陈建平, 钟鑫, 陈彬, 葛斌杰, 杜诚, 高燕萍, 郭莉, 金冬梅, 马其侠, 胡永红*   

  1. 上海辰山植物园,华东植物迁地保护与利用国家林业和草原局重点实验室,上海 201602
  • 收稿日期:2026-04-09 修回日期:2026-05-14 接受日期:2026-05-31
  • 通讯作者: 胡永红

AI capability development for China’s National Botanical Garden System: A reference model, maturity assessment framework, and application architecture

Jianping Chen, Xin Zhong, Bin Chen, Binjie Ge, Cheng Du, Yanping Gao, Li Guo, Dongmei Jin, Qixia Ma, Yonghong Hu*   

  1. Key Laboratory of East China Plant Conservation and Utilization, National Forestry and Grassland Administration, Shanghai Chenshan Botanical Garden , Shanghai, 201602, China
  • Received:2026-04-09 Revised:2026-05-14 Accepted:2026-05-31
  • Contact: Yonghong Hu

摘要: 随着国家植物园体系建设的推进,数字化与智能化已成为提升植物多样性迁地保护效能的关键。针对当前植物园AI应用缺乏顶层设计与量化评估工具的现状,本文结合上海辰山植物园实践,提出了面向国家植物园体系的AI能力建设参考模型(national botanical gardens - AI capability reference model, NBG-AICRM)。该模型按照“基础支撑–数据获取–数据治理–智能分析–场景应用”的逻辑,构建了基础设施层、数据感知层、数据管理层、智能分析层和应用场景层5个逻辑层级,涵盖25个关键能力项与若干扩展能力项,并制定了Level 0–5级的成熟度评价量表。在此基础上,提出了应用场景驱动的逆向架构设计方法与“智能保育九宫格”体系。为验证模型的架构设计指导作用,开发了基于大语言模型(LLM)的“智能保育管家(smart plant attendant, SPA)”系统,通过Text-to-SQL技术实现了自然语言驱动的业务分析。初步应用表明,NBG-AICRM能有效弥补植物园智慧化规划缺口,为国家植物园“数据–智能–业务”的深度融合提供理论范式与实践路径。

关键词: 国家植物园, 人工智能, 参考模型, 能力成熟度, 智能保育, 大语言模型

Abstract

Aims: The development of China’s National Botanical Garden System has made digitalization and artificial intelligence (AI) increasingly important for enhancing the effectiveness of ex situ plant conservation. However, AI applications in many botanical gardens remain fragmented, with limited system-level design and few quantitative tools for capability assessment. This study aims to address this gap by constructing a comprehensive AI capability reference model, an associated maturity assessment framework, and an application architecture tailored to the National Botanical Garden system. 
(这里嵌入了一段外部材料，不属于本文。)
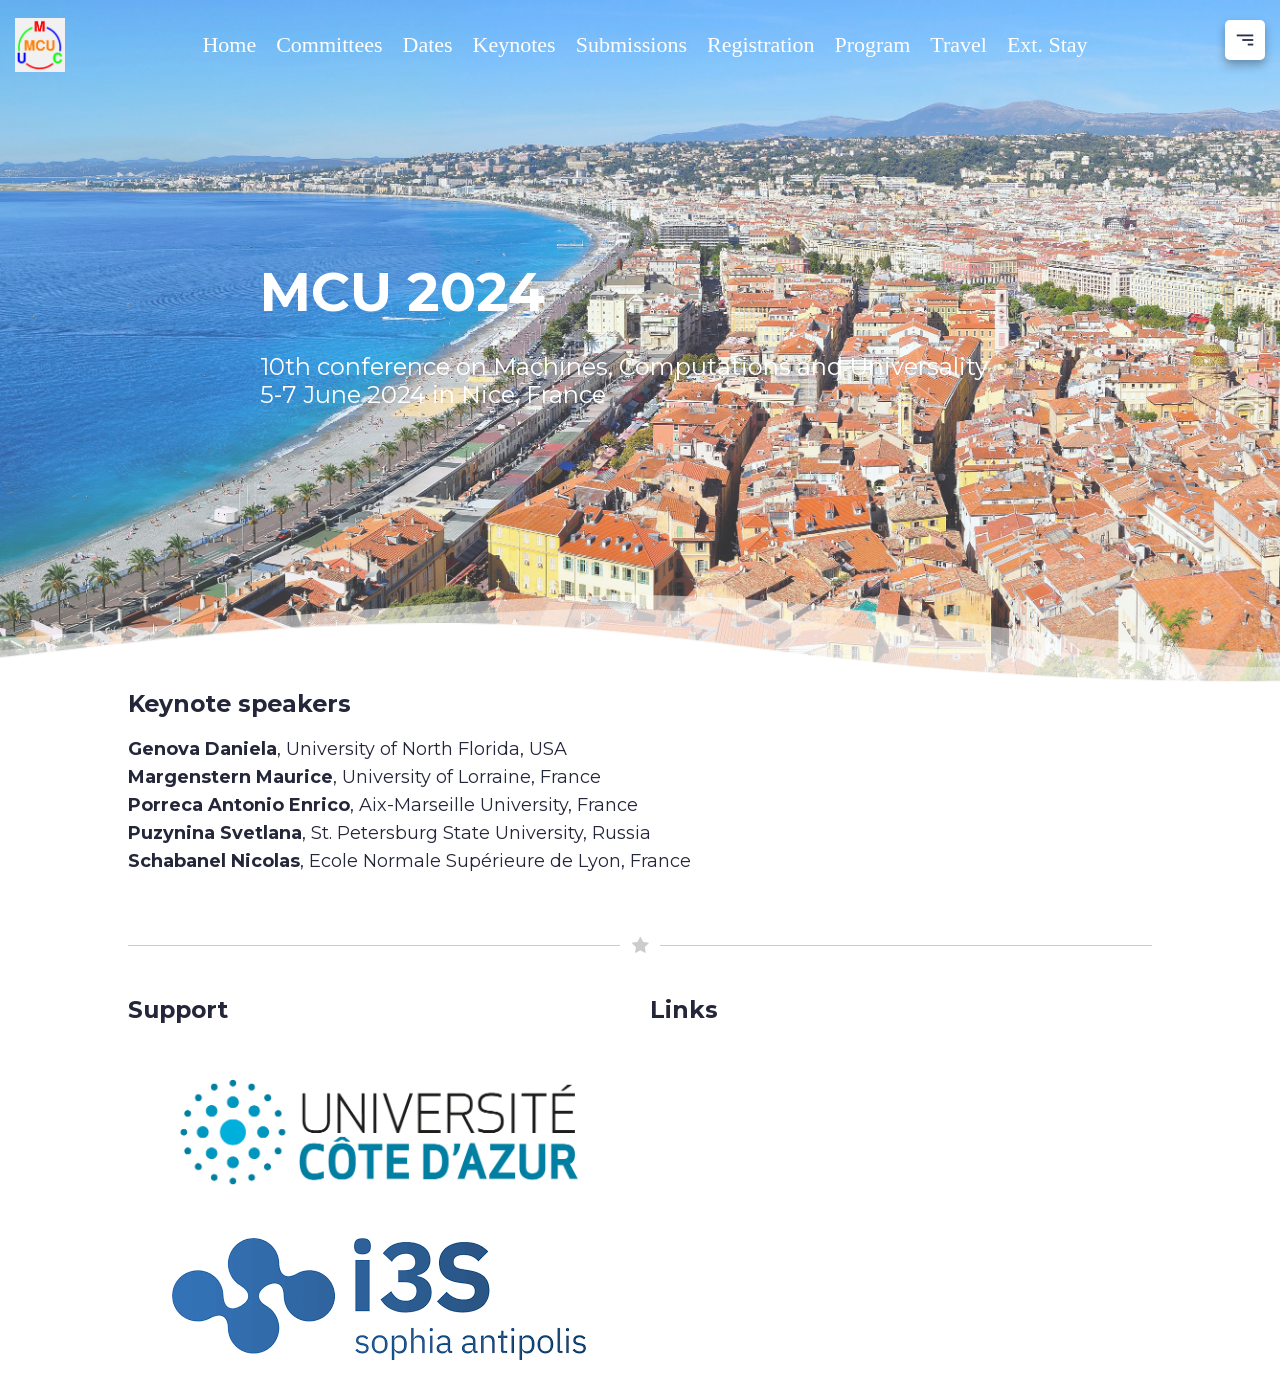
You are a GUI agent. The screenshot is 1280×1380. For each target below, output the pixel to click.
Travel (958, 44)
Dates (428, 44)
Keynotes (514, 44)
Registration (761, 44)
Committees (329, 44)
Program (873, 44)
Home (229, 44)
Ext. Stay (1047, 44)
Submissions (631, 44)
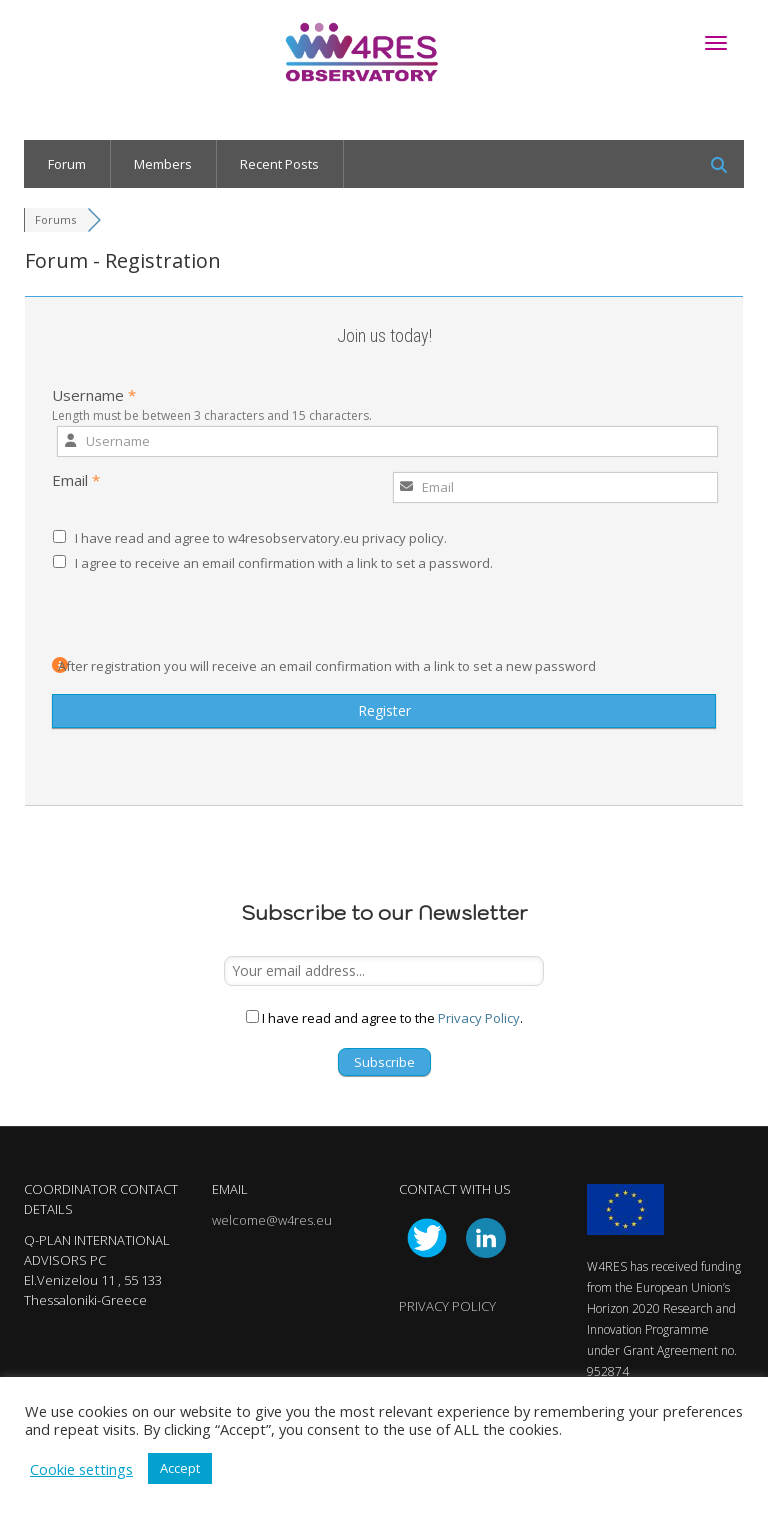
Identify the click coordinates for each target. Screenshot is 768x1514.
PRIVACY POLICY (447, 1306)
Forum (67, 164)
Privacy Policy (479, 1018)
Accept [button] (180, 1468)
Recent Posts (279, 164)
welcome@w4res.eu (272, 1220)
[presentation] (184, 617)
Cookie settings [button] (81, 1469)
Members (163, 164)
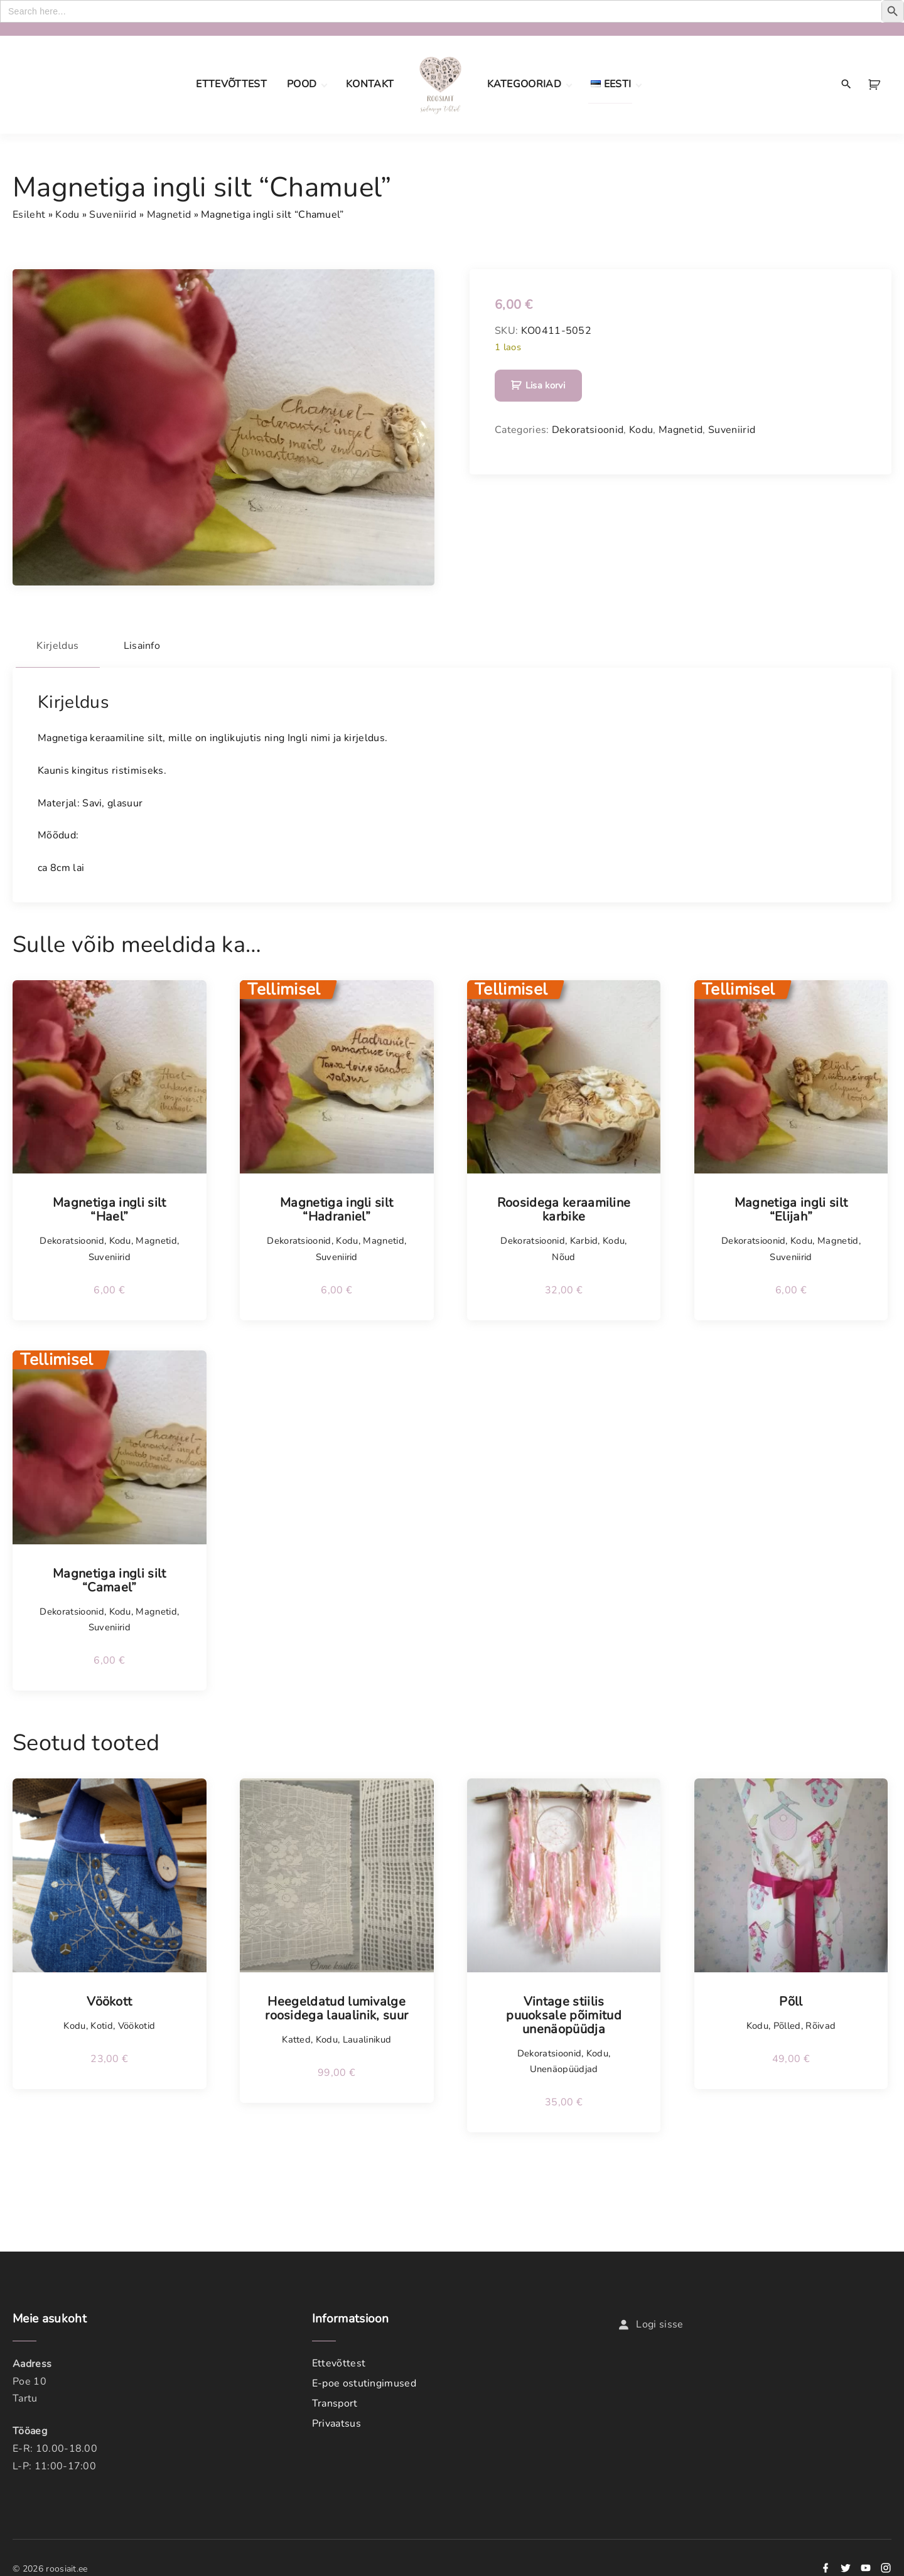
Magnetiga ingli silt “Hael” (109, 1206)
Methods: Grounded in practical experience at Shanghai Chenshan Botanical Garden, we developed the National Botanical Gardens–AI Capability Reference Model (NBG-AICRM). The model follows a bottom-up architecture that links infrastructure support, data acquisition, data governance, intelligent analytics, and scenario-based applications. It consists of five logical layers—infrastructure, data sensing, data management, intelligent analytics, and application scenario—which together cover 25 key capability items and several extended items. Each capability item is assessed using a six-level maturity scale from Level 0 to Level 5. Based on this framework, we formulated an application-scenario-driven reverse architecture design method and a "Smart Conservation Matrix", a nine-grid strategic framework that maps conservation priorities to AI solutions. To validate the architectural guidance of the model, we built the Smart Plant Attendant (SPA), a large language model-based system that uses Text-to-SQL technology to support natural-language-driven, management-oriented analysis of conservation data. The system was trialed at Shanghai Chenshan Botanical Garden. 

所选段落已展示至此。